• **TEXT TO READ**

McLean v. Richardson

Soule, J.

By the contract between the parties, the plaintiff was bound to deliver, and the defendants were bound to accept and pay for, at least two thousand hides. The plaintiff sent this number, of weights and quality which satisfied the terms of the contract, to the defendants. The defendants refused to accept them on the ground that they were inferior in quality to what the contract called for, and instructed the plaintiff not to send any more. This entitled the plaintiff to recover his damages for breach of the contract by the defendant, and excused him from further performance on his part, if he had not already fully performed the contract. At the trial, no objection was made to the admission of any of the evidence as incompetent, and no suggestion was made of variance between the declaration and the evidence, and the ruling that on these facts the action cannot be maintained was properly refused.

• **DATA SHOWN**
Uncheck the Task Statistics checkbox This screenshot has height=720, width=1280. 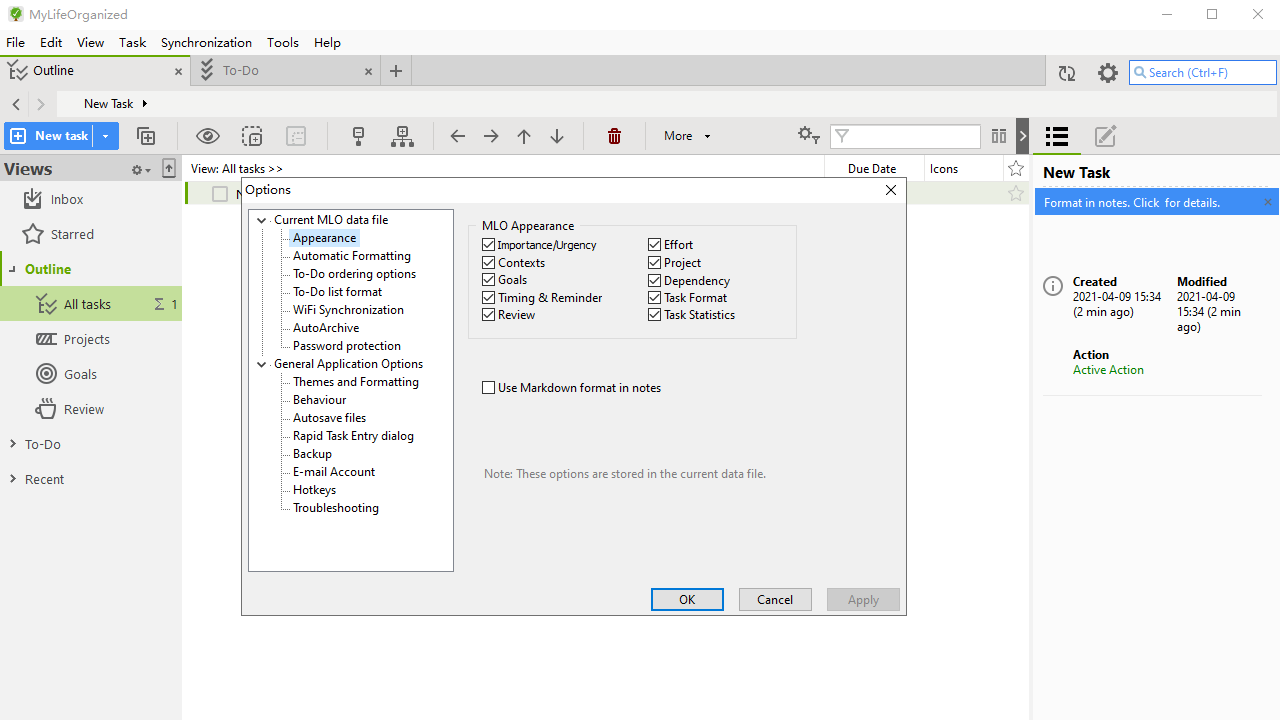coord(655,315)

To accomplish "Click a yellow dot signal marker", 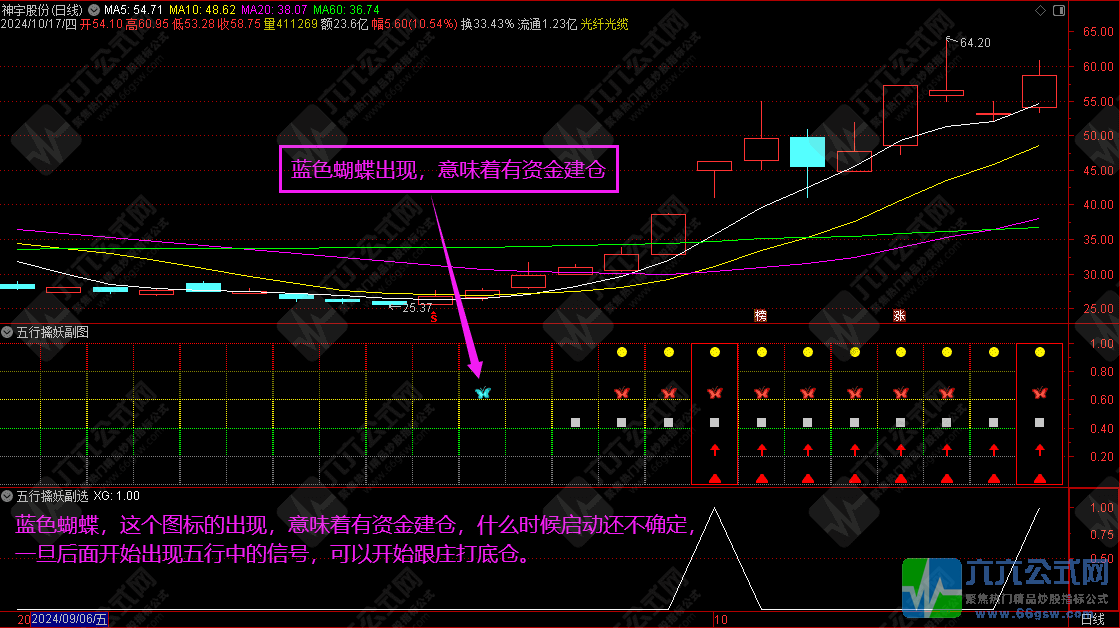I will coord(622,352).
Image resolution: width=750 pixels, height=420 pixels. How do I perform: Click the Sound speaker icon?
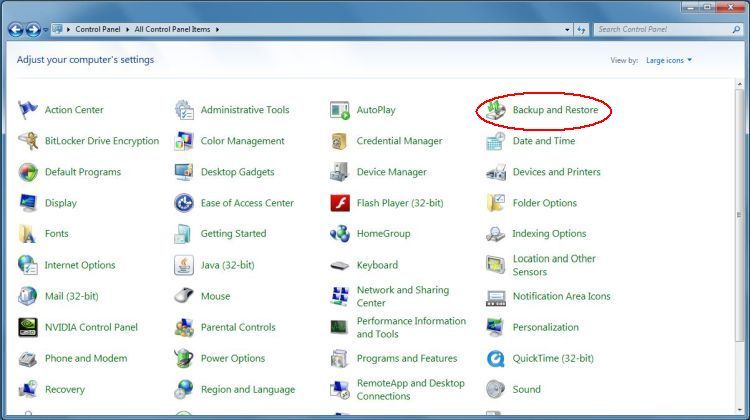click(x=496, y=389)
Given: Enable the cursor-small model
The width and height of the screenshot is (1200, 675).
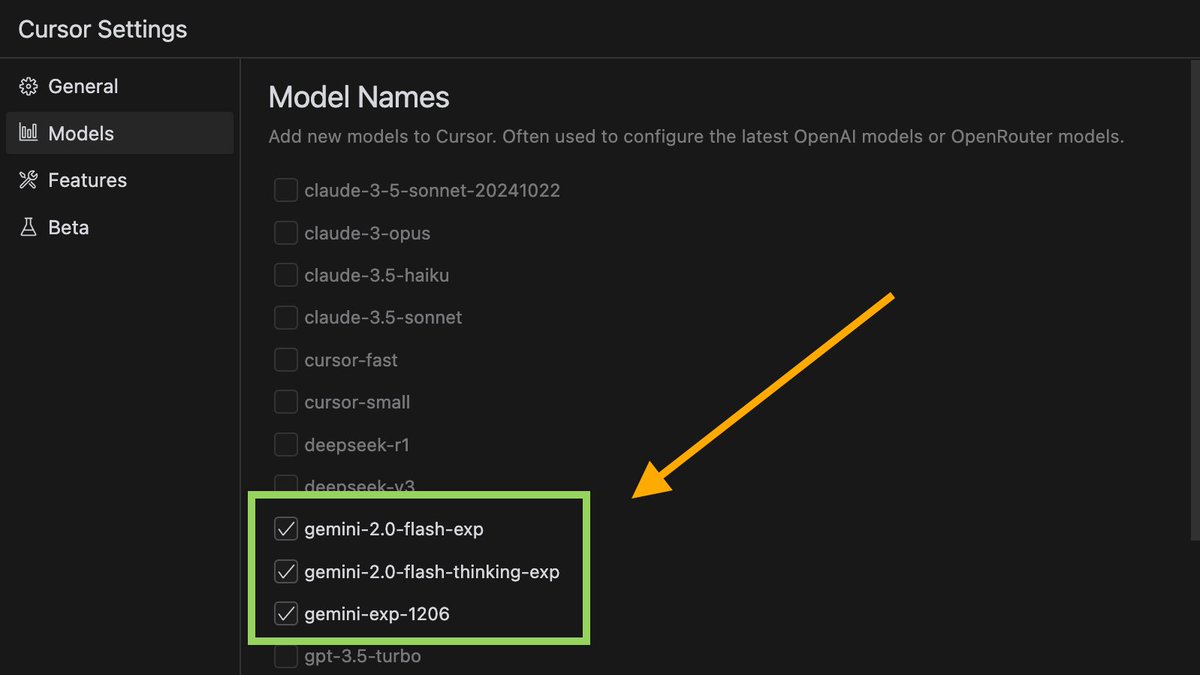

• **GOALS**
a – Retype the court opinion in full, word for word.
b – Lay out the listing as a numbered list, running from the line that contains "Image resolution: width=750" through the end of the listing, with blank lines skipped and the pictures left out.

• **THE SOLUTIONS**
a –
McLean v. Richardson

Soule, J.

By the contract between the parties, the plaintiff was bound to deliver, and the defendants were bound to accept and pay for, at least two thousand hides. The plaintiff sent this number, of weights and quality which satisfied the terms of the contract, to the defendants. The defendants refused to accept them on the ground that they were inferior in quality to what the contract called for, and instructed the plaintiff not to send any more. This entitled the plaintiff to recover his damages for breach of the contract by the defendant, and excused him from further performance on his part, if he had not already fully performed the contract. At the trial, no objection was made to the admission of any of the evidence as incompetent, and no suggestion was made of variance between the declaration and the evidence, and the ruling that on these facts the action cannot be maintained was properly refused.

b –
1. Image resolution: width=750 pixels, height=420 pixels. How do I perform: Click the Sound speaker icon?
2. click(x=496, y=389)
3. Given: Enable the cursor-small model
4. The width and height of the screenshot is (1200, 675).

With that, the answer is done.